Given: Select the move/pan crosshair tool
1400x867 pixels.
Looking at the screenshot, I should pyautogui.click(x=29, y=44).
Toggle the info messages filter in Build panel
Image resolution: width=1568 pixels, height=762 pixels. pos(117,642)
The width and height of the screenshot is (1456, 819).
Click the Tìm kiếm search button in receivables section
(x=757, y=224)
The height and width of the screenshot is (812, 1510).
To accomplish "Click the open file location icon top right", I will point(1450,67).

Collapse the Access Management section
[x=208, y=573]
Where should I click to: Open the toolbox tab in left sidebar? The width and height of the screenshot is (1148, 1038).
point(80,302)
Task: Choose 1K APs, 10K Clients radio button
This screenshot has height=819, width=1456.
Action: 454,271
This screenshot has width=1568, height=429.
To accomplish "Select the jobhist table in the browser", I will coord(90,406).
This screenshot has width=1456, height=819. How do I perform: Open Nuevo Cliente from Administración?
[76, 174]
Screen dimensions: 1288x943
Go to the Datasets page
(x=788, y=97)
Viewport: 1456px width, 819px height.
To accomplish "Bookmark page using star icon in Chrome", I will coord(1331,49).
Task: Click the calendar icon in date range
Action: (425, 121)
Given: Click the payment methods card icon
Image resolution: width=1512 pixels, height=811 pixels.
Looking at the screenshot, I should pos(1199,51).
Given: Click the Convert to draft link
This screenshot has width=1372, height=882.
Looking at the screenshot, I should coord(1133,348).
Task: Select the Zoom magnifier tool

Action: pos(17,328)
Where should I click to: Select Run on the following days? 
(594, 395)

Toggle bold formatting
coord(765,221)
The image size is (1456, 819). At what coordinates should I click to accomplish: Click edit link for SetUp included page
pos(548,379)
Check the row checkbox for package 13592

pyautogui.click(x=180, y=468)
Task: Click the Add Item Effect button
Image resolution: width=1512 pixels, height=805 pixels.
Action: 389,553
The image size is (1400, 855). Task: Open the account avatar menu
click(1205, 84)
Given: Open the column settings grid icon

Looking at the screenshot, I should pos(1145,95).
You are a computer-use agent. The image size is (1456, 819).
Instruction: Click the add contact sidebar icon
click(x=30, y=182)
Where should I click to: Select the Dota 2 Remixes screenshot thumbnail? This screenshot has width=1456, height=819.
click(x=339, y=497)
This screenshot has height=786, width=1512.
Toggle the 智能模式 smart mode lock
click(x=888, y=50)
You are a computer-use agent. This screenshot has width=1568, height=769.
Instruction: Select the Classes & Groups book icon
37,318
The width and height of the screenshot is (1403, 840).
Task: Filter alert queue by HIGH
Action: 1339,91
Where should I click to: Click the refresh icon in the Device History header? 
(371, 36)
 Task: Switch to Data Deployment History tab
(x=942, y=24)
####################
All lines with the word "computer" need to be copied from the data above.

You are a computer-use agent. The image size is (1456, 819).
You are a computer-use agent. This screenshot has width=1568, height=769.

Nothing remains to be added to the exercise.